## WHAT YOU NEED TO DO
Beneath this line are the data; copy exactly the part of them that opens with the line containing "At what coordinates should I click to accomplish: Share" and closes with the line containing "You are a computer-use agent. Image", and only that part.
----------
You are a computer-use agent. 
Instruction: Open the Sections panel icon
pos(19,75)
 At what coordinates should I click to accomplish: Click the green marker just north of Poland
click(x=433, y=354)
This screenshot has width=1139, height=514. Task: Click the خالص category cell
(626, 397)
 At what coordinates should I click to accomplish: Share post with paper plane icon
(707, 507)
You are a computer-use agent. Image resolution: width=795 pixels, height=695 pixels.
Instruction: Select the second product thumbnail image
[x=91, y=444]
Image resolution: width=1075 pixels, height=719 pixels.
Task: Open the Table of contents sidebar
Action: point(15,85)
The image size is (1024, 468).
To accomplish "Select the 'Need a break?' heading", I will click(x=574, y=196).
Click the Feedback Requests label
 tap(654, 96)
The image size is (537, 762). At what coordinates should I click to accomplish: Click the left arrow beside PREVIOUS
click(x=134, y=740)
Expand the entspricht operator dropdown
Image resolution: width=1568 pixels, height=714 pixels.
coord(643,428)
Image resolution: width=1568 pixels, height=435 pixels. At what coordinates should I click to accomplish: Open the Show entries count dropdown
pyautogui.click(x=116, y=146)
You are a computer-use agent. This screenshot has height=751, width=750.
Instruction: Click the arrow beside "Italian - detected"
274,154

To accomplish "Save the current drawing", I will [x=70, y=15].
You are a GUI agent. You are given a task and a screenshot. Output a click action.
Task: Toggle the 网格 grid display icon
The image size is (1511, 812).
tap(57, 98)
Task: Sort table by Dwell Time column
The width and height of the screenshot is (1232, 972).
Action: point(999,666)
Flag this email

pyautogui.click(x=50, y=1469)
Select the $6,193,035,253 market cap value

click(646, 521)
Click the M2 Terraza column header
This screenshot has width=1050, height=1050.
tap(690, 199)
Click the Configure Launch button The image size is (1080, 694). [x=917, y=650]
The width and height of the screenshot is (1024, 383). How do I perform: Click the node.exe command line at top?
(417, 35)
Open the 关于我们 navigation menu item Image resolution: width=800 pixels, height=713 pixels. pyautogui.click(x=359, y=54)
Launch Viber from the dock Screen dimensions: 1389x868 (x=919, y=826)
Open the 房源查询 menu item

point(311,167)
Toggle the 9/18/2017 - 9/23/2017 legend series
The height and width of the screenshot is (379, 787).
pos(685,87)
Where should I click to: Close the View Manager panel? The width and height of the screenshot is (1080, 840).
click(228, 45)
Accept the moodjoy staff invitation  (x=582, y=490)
----------
## WORKED SOLUTION
 At what coordinates should I click to accomplish: Share post with paper plane icon
(707, 507)
You are a computer-use agent. Image resolution: width=795 pixels, height=695 pixels.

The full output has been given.